» What is required
Where an image occurs, skip it and print the rest of the records verbatim.

Pixel coordinate grounding data

++++

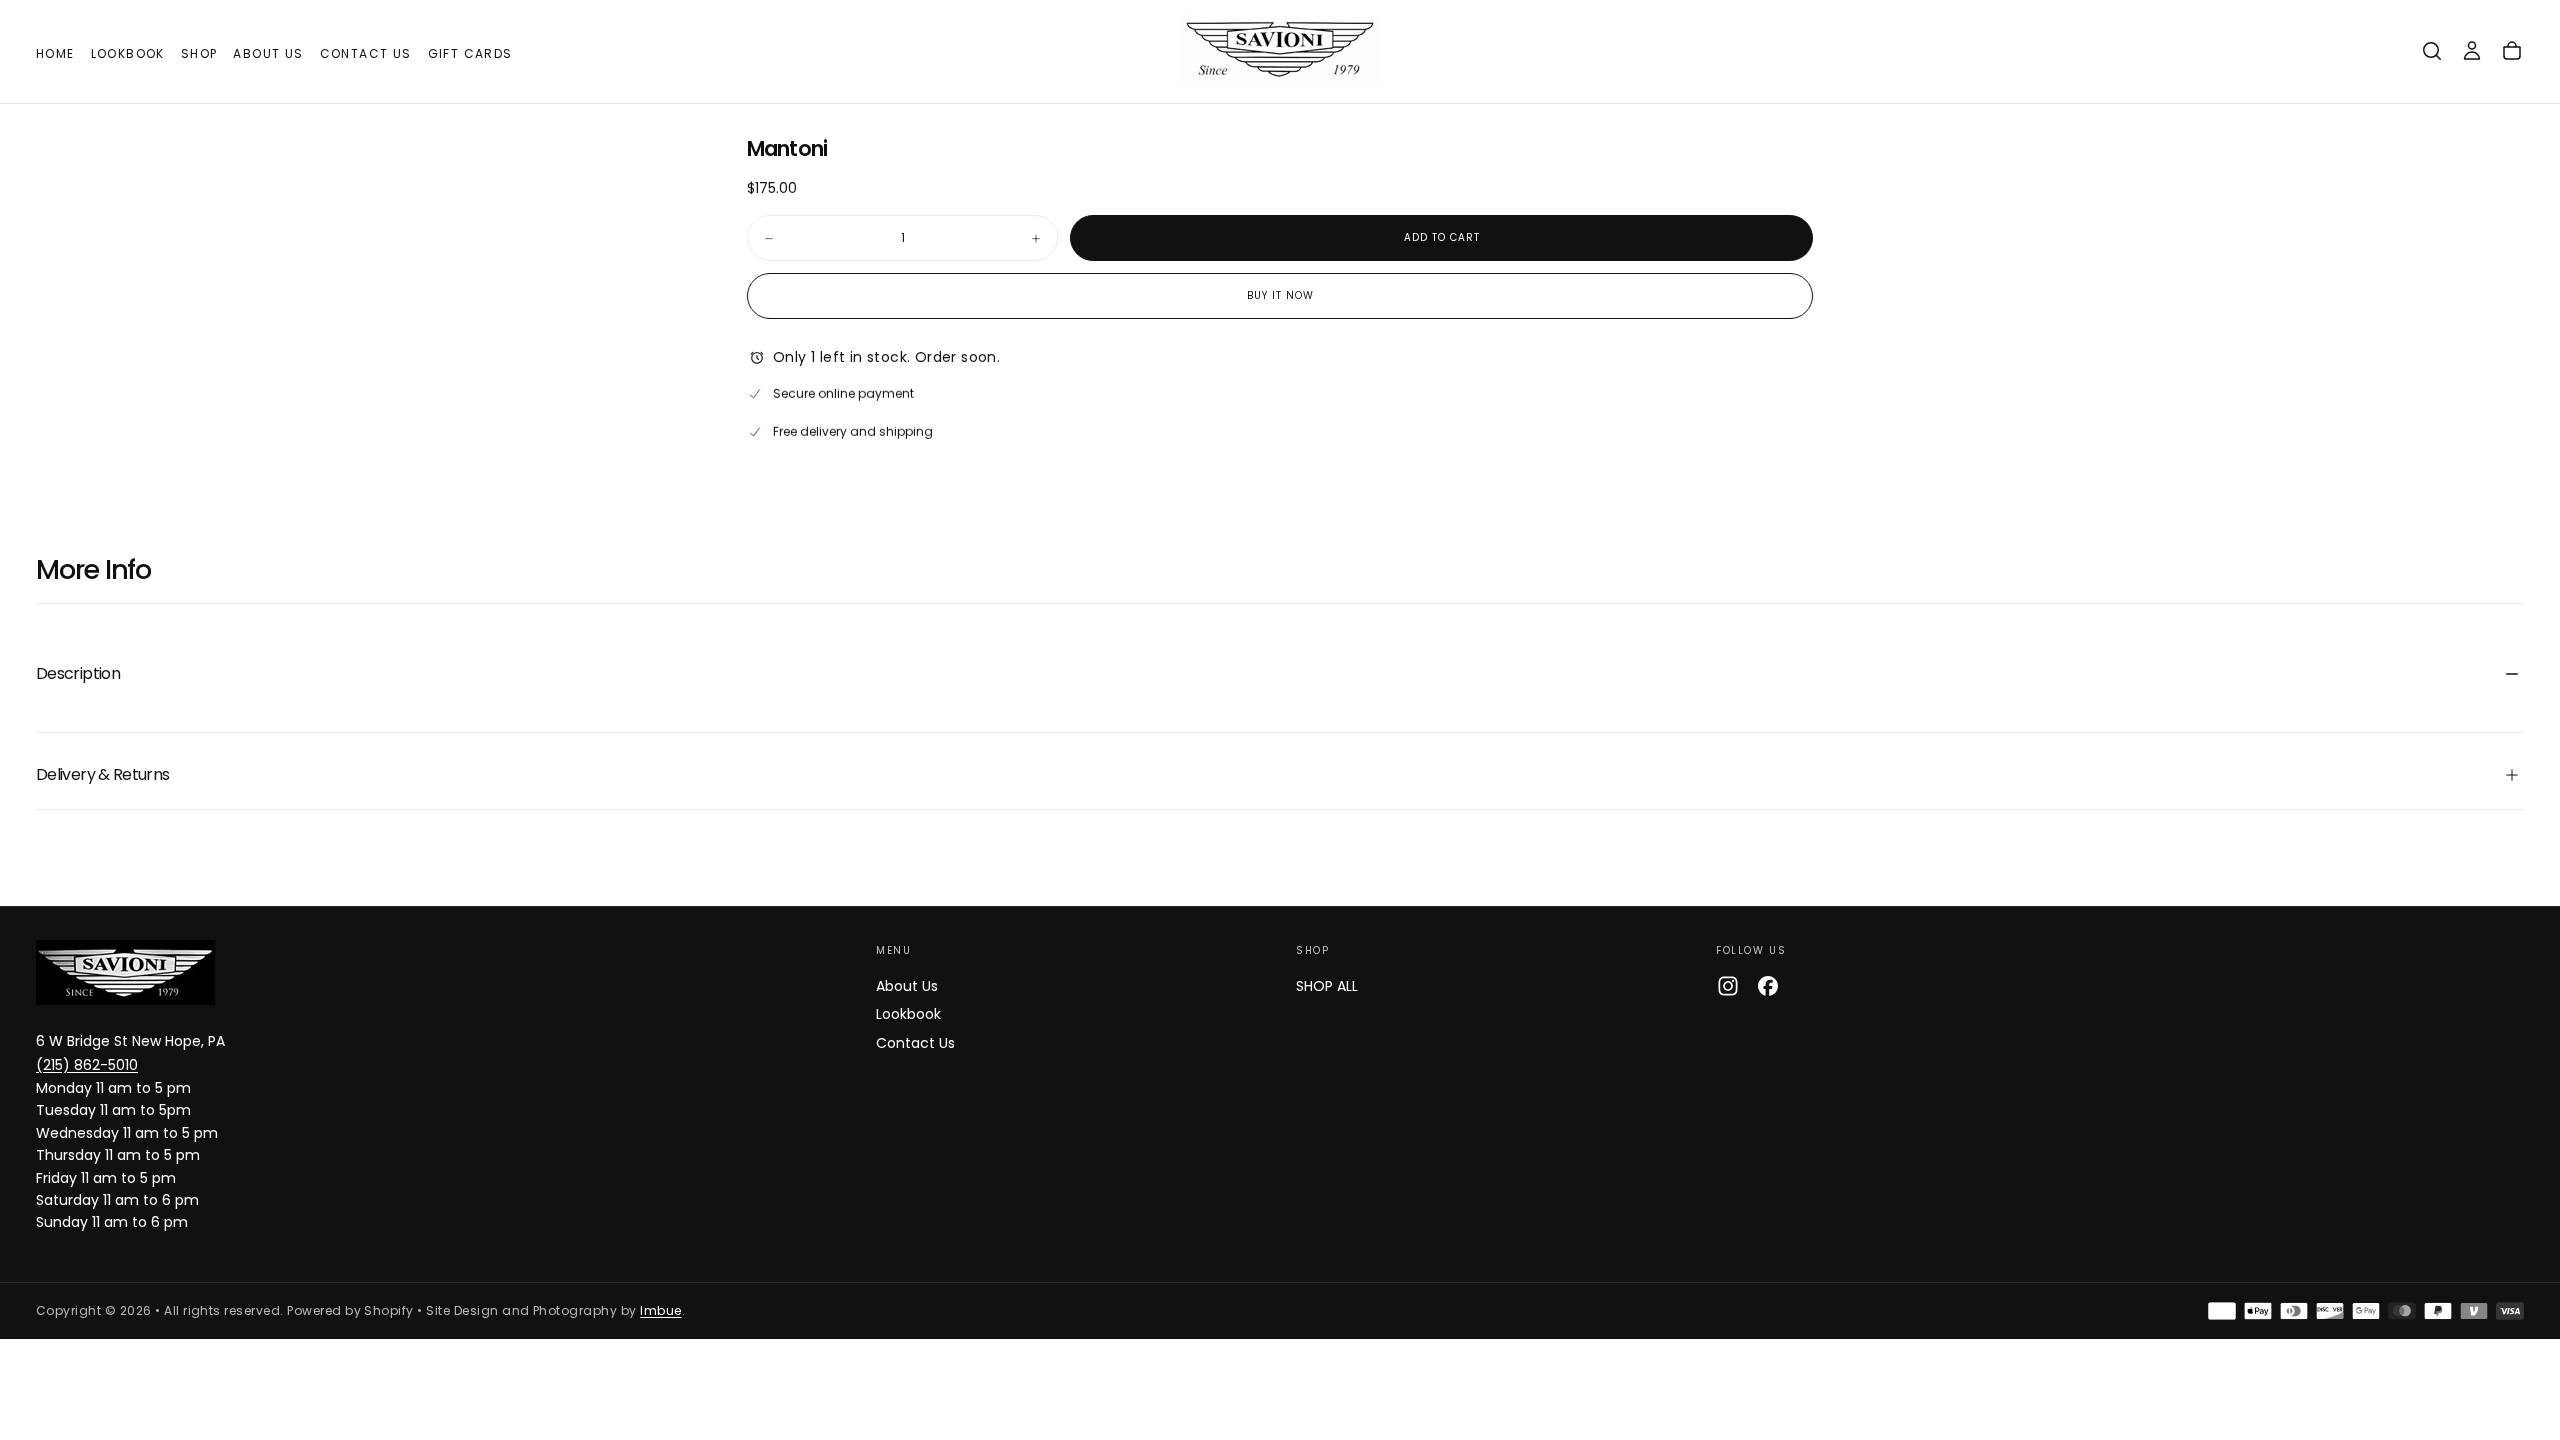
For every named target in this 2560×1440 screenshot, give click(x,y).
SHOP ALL (1327, 986)
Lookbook (128, 53)
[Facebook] (1768, 986)
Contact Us (366, 53)
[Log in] (2472, 51)
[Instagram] (1728, 986)
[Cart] (2512, 51)
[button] (2432, 51)
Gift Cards (470, 53)
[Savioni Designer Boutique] (126, 972)
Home (55, 53)
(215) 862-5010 (87, 1065)
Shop (199, 53)
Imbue (660, 1310)
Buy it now (1280, 295)
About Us (268, 53)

++++

» Response area
For every named target in this 2560×1440 screenshot, give click(x,y).
SHOP ALL (1327, 986)
Lookbook (128, 53)
[Facebook] (1768, 986)
Contact Us (366, 53)
[Log in] (2472, 51)
[Instagram] (1728, 986)
[Cart] (2512, 51)
[button] (2432, 51)
Gift Cards (470, 53)
[Savioni Designer Boutique] (126, 972)
Home (55, 53)
(215) 862-5010 (87, 1065)
Shop (199, 53)
Imbue (660, 1310)
Buy it now (1280, 295)
About Us (268, 53)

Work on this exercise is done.